Thoughts on and from James H Cone's Black Theology and Black Power, Preface to the 1989 Ed.

New Series: In this, the final year of my Masters, I'm writing a thesis based around the theology of James H. Cone, the father of Black Theology in the US - and one of my favourite theologians. Because of that I'm going to have to read a bunch of his books. This made me think, why not get a little synergystic and blog through the books of his that I'm reading. Cone is an undervalued theologian, and it is a shame how few people know him or his work. So if I happen, through this, to encourage people to check him out, then that's a win.
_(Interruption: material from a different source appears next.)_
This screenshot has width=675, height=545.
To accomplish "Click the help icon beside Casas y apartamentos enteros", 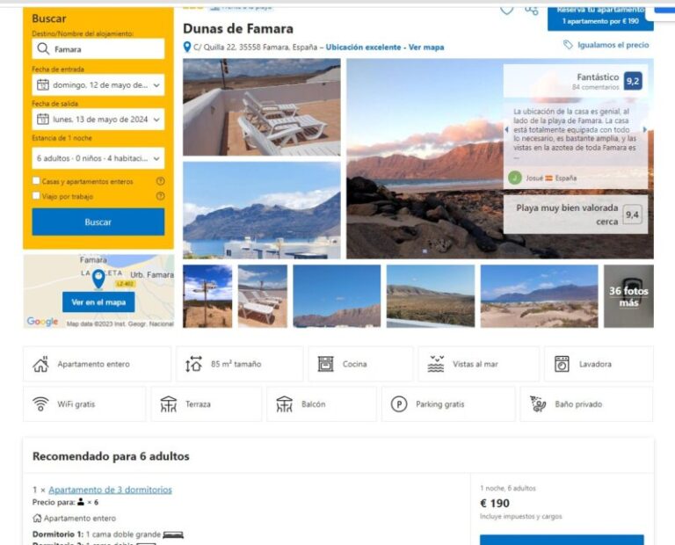I will pyautogui.click(x=160, y=181).
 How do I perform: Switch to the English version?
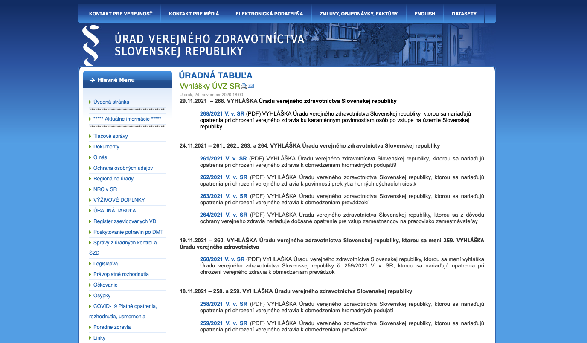tap(424, 14)
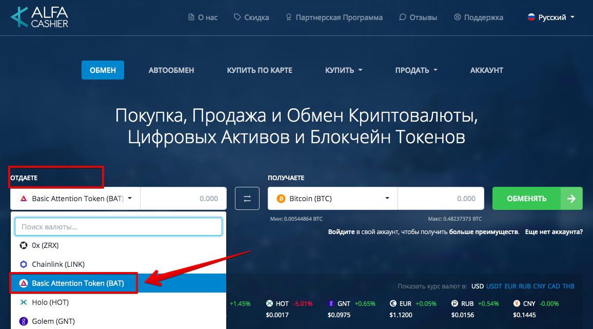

Today is the first in this new series, beginning with the 1989 Preface to the 1969 work Black Theology and Black Power (Harper & Row, San Francisco). I'm also going to include companions (in forms of songs, readings, films, etc. along the way). This post also leads to some offshoot thoughts about Australia Day, the "Alt-Right", and X-Men. 

As Cone writes, “amnesia is the enemy of justice. We must never forget what we once were lest we repeat our evil deeds in new forms” (xi). Cone is applying this to himself and his silence on the oppression of women, and it needs to be something I apply to myself, to my own past (and present) misdeeds, shortcomings, mistakes, silence, and perpetuation of oppressive systems and structures against all those who are striving for justice (Indigenous Australians, women, the LGBTIQ community, migrants and refugees). It also needs to be something we remember as a community, about our past… and this makes me think about Australia Day…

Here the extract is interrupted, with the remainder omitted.